Barreras arquitectónicas| Cádiz Entra y sale a hombros de la Policía de renovar su DNI

  • José Gaviño pone de manifiesto el difícil acceso a unas oficinas públicas y otros establecimientos para quienes se mueven en silla de ruedas

Puerta principal de las Oficinas de DNI en la Avenida Fernández Ladreda.

Puerta principal de las Oficinas de DNI en la Avenida Fernández Ladreda. / Jesús Marín

Hay gente empeñada en complicarse la vida a diario y hay gente que, pese a llevar una existencia realmente complicada por las circunstancias que sean, no deja de ver su lado amable, hasta humorístico, sin olvidar el sentido crítico ni la necesaria reivindicación de derechos y mejoras. Este es el caso de José Gaviño, presidente de la Asociación de Vecinos de Astilleros, que hace unos días vivió una situación que nunca imaginó:la de entrar y salir de unas oficinas públicas a hombros de la Policía. José, que se mueve habitualmente en silla de ruedas, tenía que renovar urgentemente su DNI y la entrada principal de las dependencias policiales de la Avenida Fernández Ladreda están en obras, de manera que tuvo que entrar por la puerta de atrás, donde no hay elevador. Pero dejemos que sea José quien nos lo cuente con sus propias palabras:

“El pasado 30 de julio comparecí en notaría para llevar a cabo una diligencia sin problema alguno. El mismo día acudí a una entidad bancaria donde, a pesar de que se me conoce y por lo tanto no tengo que identificarme, presento mi DNI (mal hecho, claro). El empleado que me atiende observa que le falta el chip, que lamentablemente se había despegado y perdido. Me indica que no puedo hacer transacción alguna porque que si el Banco de España, que si el blanqueo, que si el dinero negro y que si yo no sé que más, no me puede atender. En fin, que me tengo que hacer un nuevo carné. Ya por la tarde, acompañado de mi inseparable silla de ruedas, busco un lugar donde hacerme unas fotos tamaño DNI. Pregunto, pero nadie sabe dónde porque los comercios que las hacen tienen barreras arquitectónicas que me impiden el acceso”.

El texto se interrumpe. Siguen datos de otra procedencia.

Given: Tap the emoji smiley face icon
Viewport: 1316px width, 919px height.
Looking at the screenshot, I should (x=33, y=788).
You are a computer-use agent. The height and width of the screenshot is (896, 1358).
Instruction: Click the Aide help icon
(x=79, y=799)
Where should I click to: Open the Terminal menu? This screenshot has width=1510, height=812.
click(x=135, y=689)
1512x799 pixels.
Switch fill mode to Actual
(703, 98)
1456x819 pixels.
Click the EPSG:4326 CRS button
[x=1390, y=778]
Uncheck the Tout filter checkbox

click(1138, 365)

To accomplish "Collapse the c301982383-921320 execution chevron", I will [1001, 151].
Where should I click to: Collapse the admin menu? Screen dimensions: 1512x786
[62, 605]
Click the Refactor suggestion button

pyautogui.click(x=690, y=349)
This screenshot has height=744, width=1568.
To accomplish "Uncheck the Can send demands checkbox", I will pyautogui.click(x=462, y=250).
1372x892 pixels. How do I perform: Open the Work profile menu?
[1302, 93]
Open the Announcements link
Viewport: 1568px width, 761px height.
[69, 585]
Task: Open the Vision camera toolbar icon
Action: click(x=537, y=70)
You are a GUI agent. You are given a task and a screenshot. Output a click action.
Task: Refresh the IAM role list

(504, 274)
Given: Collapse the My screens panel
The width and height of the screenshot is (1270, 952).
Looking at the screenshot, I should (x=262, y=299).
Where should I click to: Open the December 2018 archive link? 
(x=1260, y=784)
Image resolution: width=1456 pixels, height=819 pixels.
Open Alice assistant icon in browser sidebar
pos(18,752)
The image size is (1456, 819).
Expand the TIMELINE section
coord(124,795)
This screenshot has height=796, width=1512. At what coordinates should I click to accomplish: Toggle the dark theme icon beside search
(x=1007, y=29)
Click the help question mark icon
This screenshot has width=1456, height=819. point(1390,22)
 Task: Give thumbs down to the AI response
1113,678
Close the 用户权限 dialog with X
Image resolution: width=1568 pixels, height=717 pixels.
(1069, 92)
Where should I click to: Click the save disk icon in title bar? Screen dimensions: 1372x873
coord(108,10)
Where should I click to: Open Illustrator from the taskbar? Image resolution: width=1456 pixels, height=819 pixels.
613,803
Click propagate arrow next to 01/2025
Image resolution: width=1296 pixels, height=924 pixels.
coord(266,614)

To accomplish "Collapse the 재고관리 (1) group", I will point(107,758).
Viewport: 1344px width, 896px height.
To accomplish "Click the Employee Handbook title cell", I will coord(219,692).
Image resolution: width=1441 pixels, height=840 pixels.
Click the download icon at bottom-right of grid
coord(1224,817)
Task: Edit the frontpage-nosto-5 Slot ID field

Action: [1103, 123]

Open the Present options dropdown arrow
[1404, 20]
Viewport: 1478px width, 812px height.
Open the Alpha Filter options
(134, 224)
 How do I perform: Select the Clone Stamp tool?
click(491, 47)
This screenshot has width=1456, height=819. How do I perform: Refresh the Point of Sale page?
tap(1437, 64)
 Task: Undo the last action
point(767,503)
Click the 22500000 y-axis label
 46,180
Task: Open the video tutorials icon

“Después de muchas vueltas, llego a un comercio en donde aunque también existen barreras arquitectónicas, no existen las humanas. En un acto de buena fe y de colaboración, un señor llamado Luis me ofrece su ayuda para acceder. Difícil lo tuvo. Con un esfuerzo enorme, este señor me sitúa en una silla y me hacen por fin las fotos”.

“Al día siguiente tenía cita concertada a las nueve de la mañana en las Oficinas del DNI. Me ve llegar un agente de la Policía Nacional. Muy amablemente y además muy preocupado me indica que difícilmente podré acceder a las oficinas, ya que al gran escalón de acceso se le suma luego una escalera de unos 25 peldaños. Después de muchas vueltas y siempre con una gran preocupación por parte del agente y del resto de los funcionarios, dan aviso a uno de sus vehículos pidiéndole apoyo para ayudarme a acceder a la oficina. Sin pensarlo demasiado y con bastante esfuerzo se ofrecen a subirme hasta la primera planta, donde hago el trámite, y luego me bajan hasta mi silla”.

Es la primera vez que veo a la Policía subir y sacar a hombros a una persona de esta plaza de los despropósitos, en mi caso no con destino a un hotel, sino de nuevo a la cruda realidad”, concluye José en clave taurina. “Debo resaltar que esos señores que siempre cumpliendo con su deber nos causan cierta animadversión –por supuesto a las personas que no somos de orden– tuvieron una actuación digna de elogio, para ellos normal, pero para mi de diez y de matrícula de honor. Y les doy las gracias, que con DNI nuevo ya he dejado de ser sospechoso”.